La intimación de Charvay incluye un apercibimiento: en caso de incumplimiento, podrían aplicarse sanciones, entre ellas, multas a los responsables de su no aplicación. A esto se suma un dato técnico: aunque el Estado apeló la resolución, el recurso fue concedido con “efecto devolutivo”, lo que implica que la apelación no suspende la obligación de cumplir de manera inmediata con lo ordenado por el juez.
En el expediente N°44035/2025 intervienen también la Asociación Civil por la Igualdad y la Justicia (ACIJ) y la Asesora de Menores, lo que refuerza el carácter colectivo y el interés público del reclamo.
Para que el cumplimiento sea considerado válido, la Justicia exige la presentación de una serie de medidas clave. Entre ellas, la resolución que actualiza los aranceles a los centros prestadores con vigencia desde enero de 2025; el plan de pago de la compensación adeudada; la apertura del plan ARCA para la refinanciación de deudas; y el decreto reglamentario de la Ley de Emergencia, que registra un retraso de tres meses.
El juzgado fijó además un plazo para la plena ejecución de la ley. El 4 de febrero de 2026 la norma deberá encontrarse completamente operativa. Para esa fecha, no solo deberán existir trámites iniciados, sino que el sistema deberá estar en funcionamiento: decreto reglamentario publicado, aranceles liquidados y planes de pago habilitados.
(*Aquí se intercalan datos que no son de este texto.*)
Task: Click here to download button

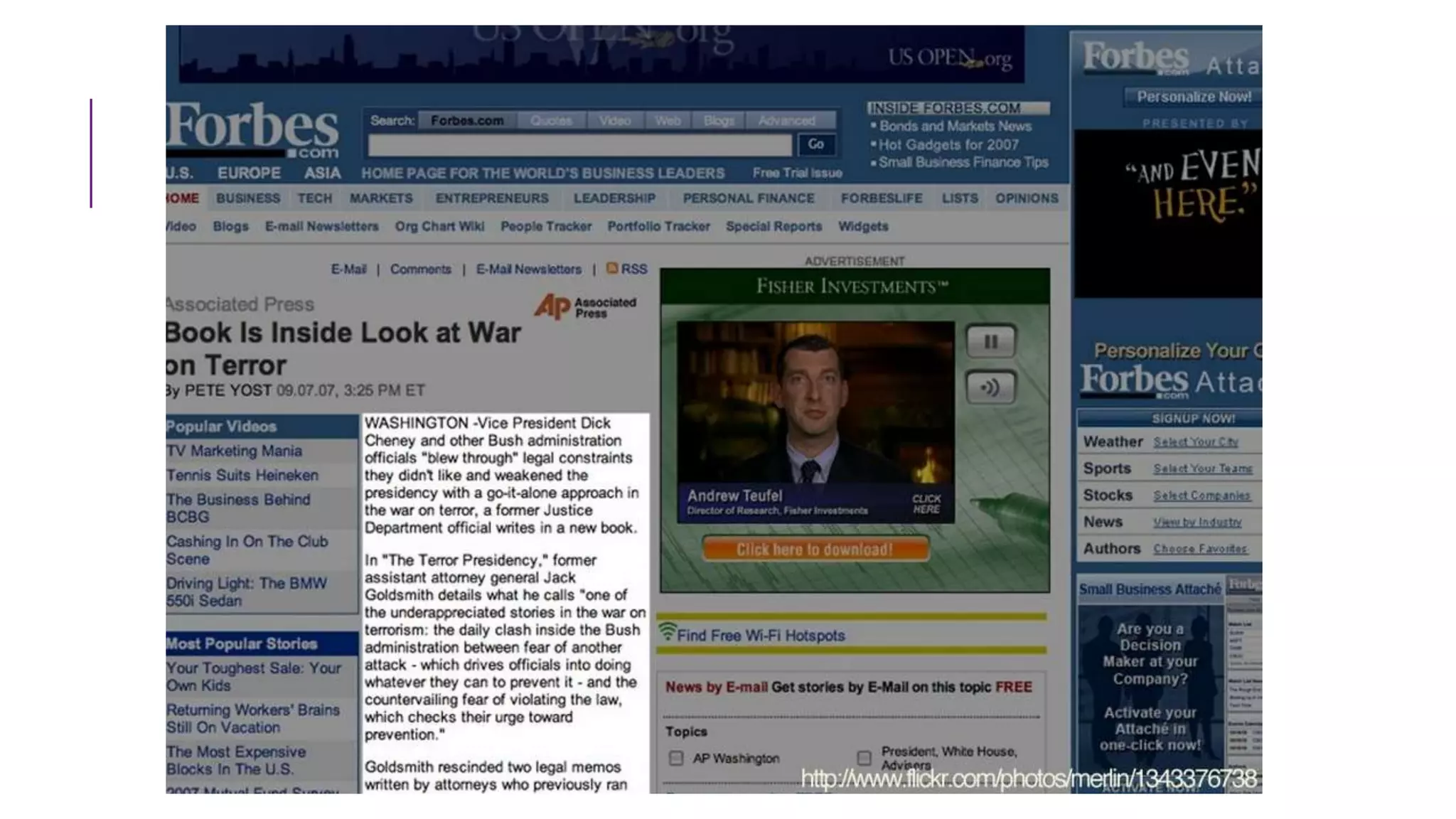Action: point(815,549)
Como parte del control judicial, una auditoría confirmó que el expediente administrativo EX-2026-554412-APN-DAJ#AND permanece en la repartición iniciadora desde el 3 de enero de 2026, un dato que refuerza la exigencia del juzgado para que el Estado acelere los tiempos administrativos. La resolución marca un nuevo capítulo en el conflicto judicial y pone al gobierno de Javier Milei frente a un cronograma estricto.